JoAnne Skelly: Worm composting in the house or garage
Red wriggler worms are decomposing work horses. They eat paper and food scraps turning them into compost, a nutrient-rich material for plants.
I asked Cory at the Greenhouse Project to share a worm composting method. He suggests a three-bin method, starting with plastic bins approximately 1.5 feet by 2.5 feet. The boxes are shallow because worms are surface-dwellers and prefer to live in the top 6 inches of bedding material. The first bin on the bottom is empty. It catches the drippings that drain or fall from the upper bins, which can be used as compost tea.
The second bin is where the worms live initially and it is stacked on the first bin. It has 1/8-inch holes drilled in the bottom to allow the excess moisture to escape and air to get in. Bin two is filled with dampened shredded paper such as computer paper, paper towels or newspaper into which red wriggler worms are placed.
Bin three is added after the worms have made compost in bin two. Bin three also has holes in the bottom and shredded paper bedding. Once bin two is filled with compost, start adding kitchen scraps to the damp shredded paper in bin three and the worms will migrate from bin two into bin three. Cover the stacked bins with a loose-fitting lid that allows air in.
Order red wrigglers online or look for them on craigslist.com. They are smaller than earthworms and more efficient eaters.
Start with damp shredded paper until the worms get established. They will feed on the newspaper. Depending on the temperature (the process is slower in the cold), worms can establish in a week or so. Once you start seeing more worms in bin two, you can start adding in raw fruit, vegetable scraps and coffee grounds.
Stay away from meats, oils and dairy products, which take longer to break down and can attract pests. Cooked foods are often oily and can also attract pests or smell. Avoid citrus fruits, which are too acidic and can attract fruit flies. Stay away from onions and broccoli, which are smelly.

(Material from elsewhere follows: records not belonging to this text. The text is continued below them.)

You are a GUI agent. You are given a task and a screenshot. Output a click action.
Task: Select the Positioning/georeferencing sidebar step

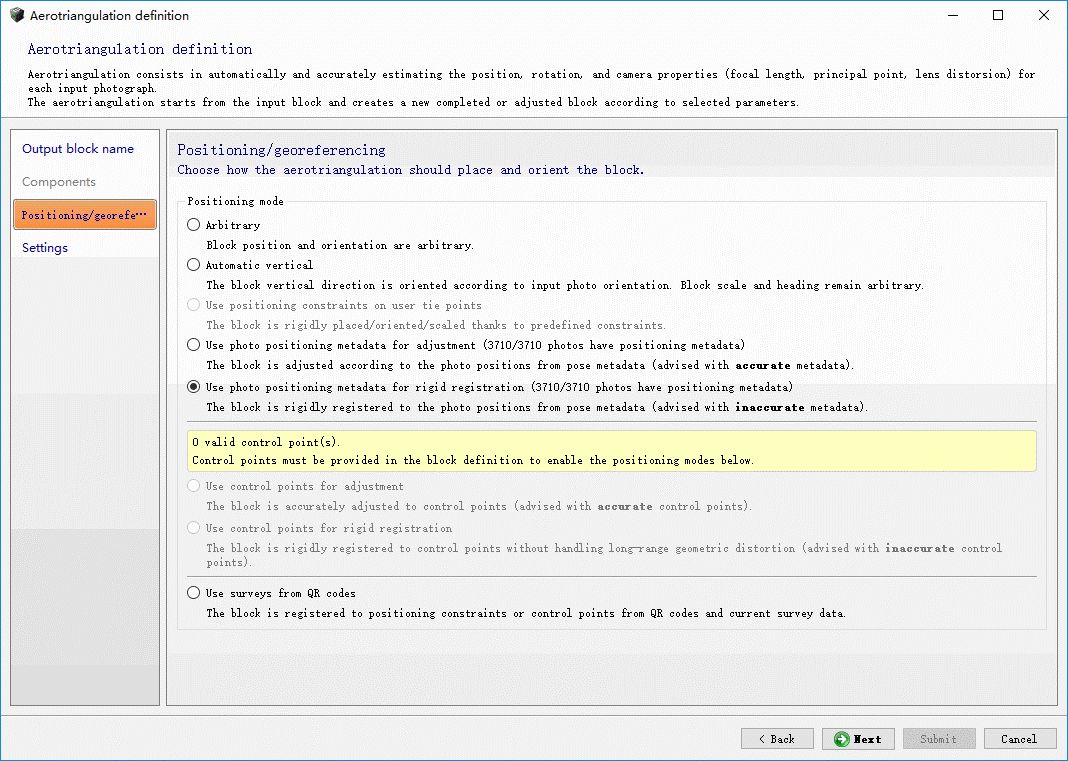click(x=85, y=215)
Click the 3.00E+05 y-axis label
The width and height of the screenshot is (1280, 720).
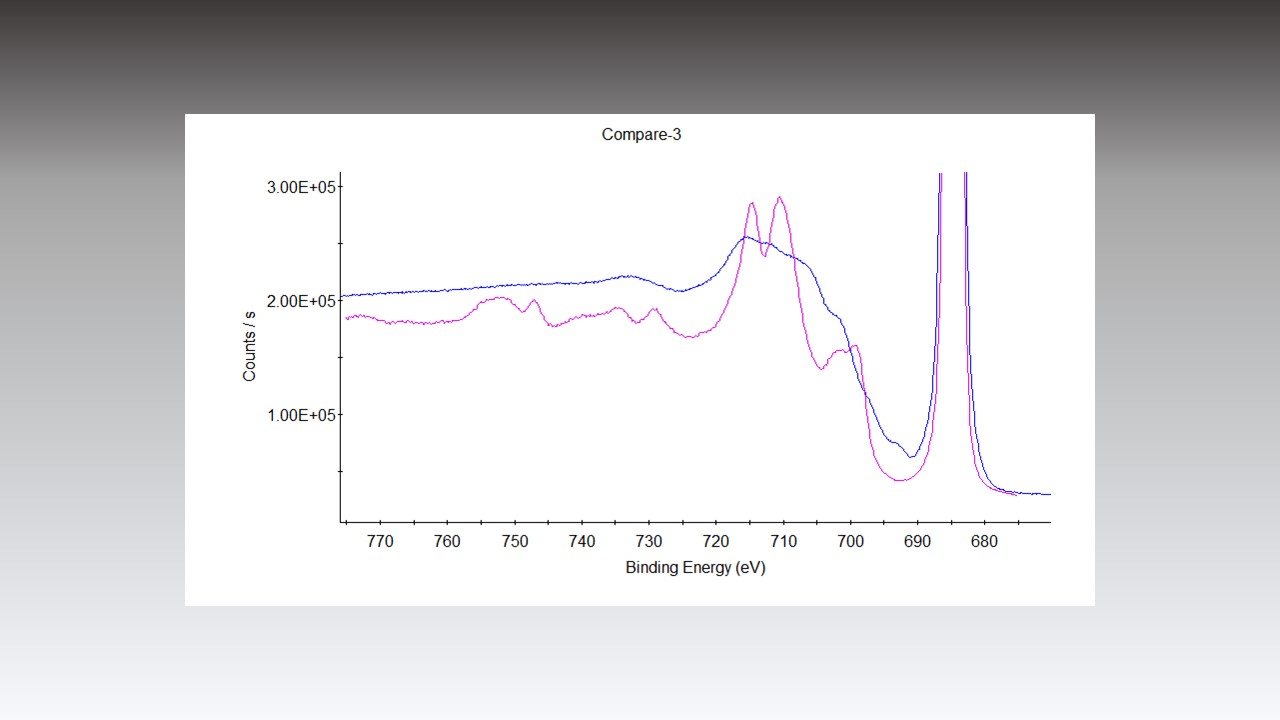pos(301,184)
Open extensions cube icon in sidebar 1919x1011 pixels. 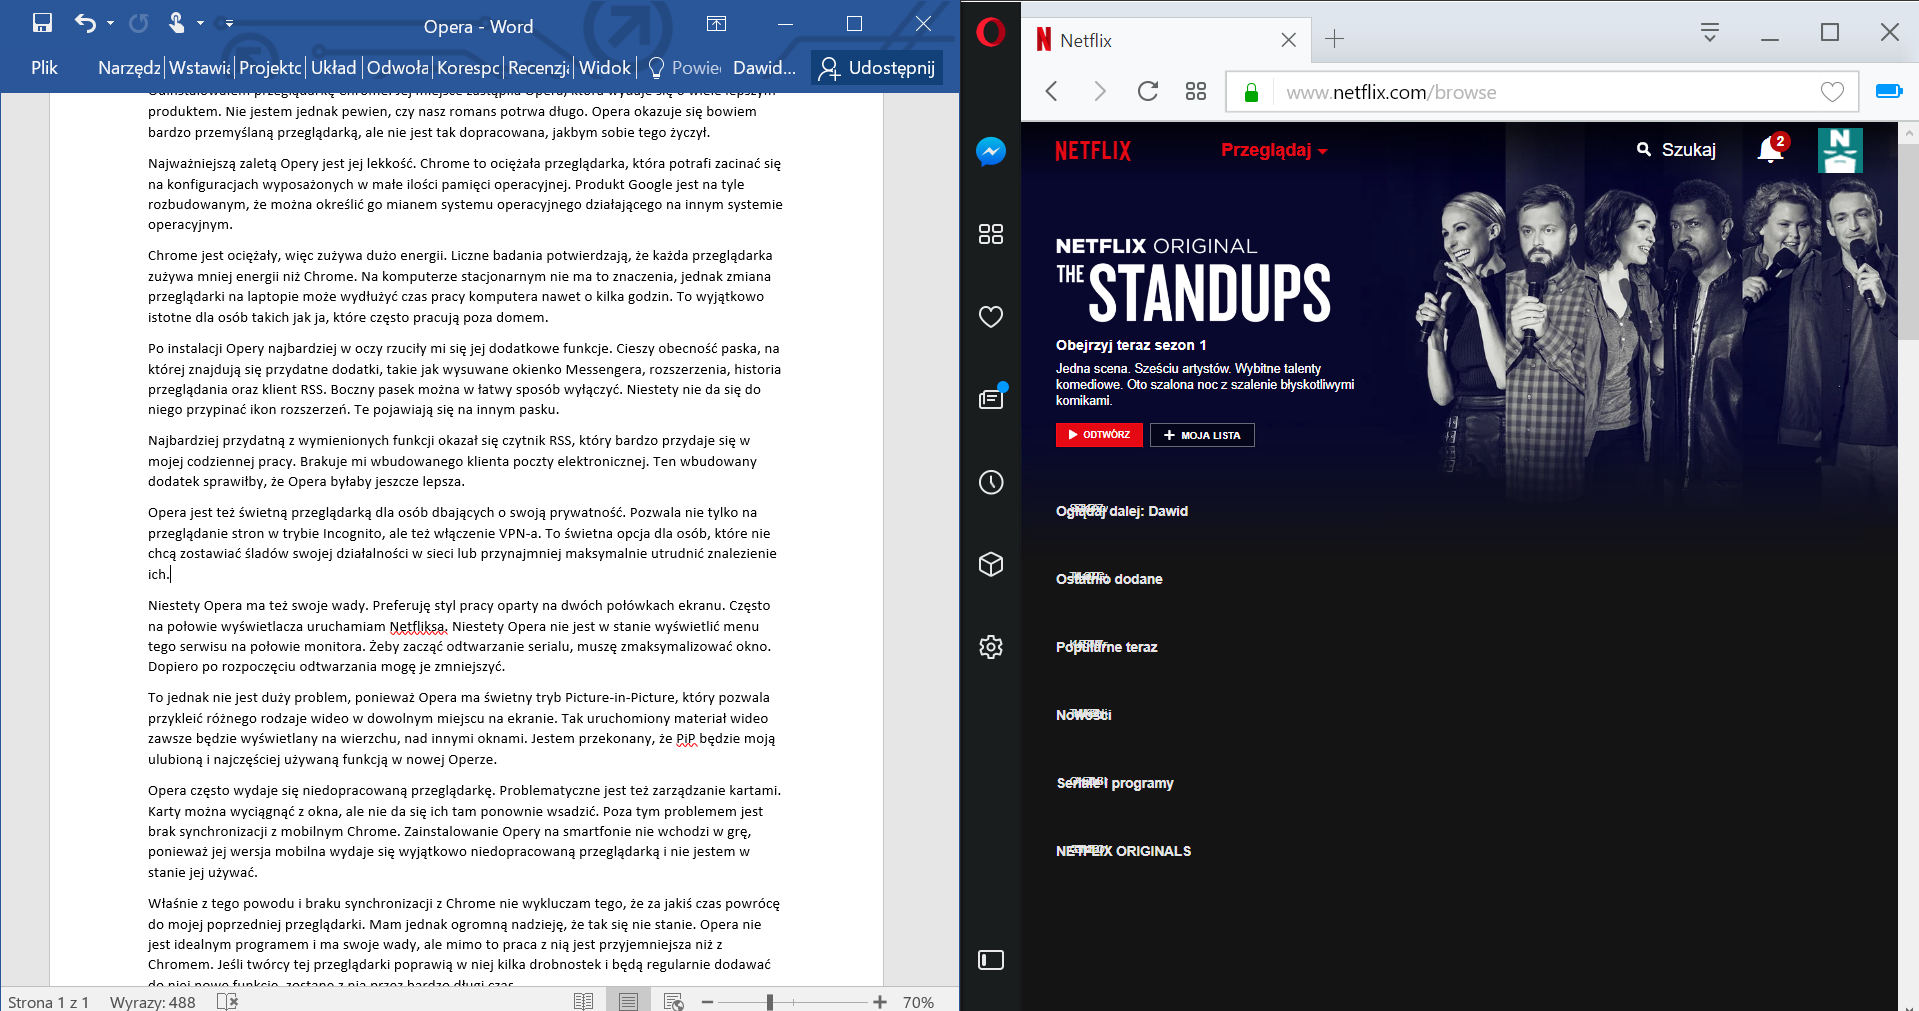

Layer the kitchen scraps in and among the paper strips. If your bins stink, they need more air so mix in more paper or dried leaves.
After a while, there will be less bedding and more compost in the worm bin. When it is filled with compost rather than bedding, remove the finished compost from the bin and use it on plants. Bin three allows the worms to separate from their castings, which, at high concentrations, create an unhealthy environment for them.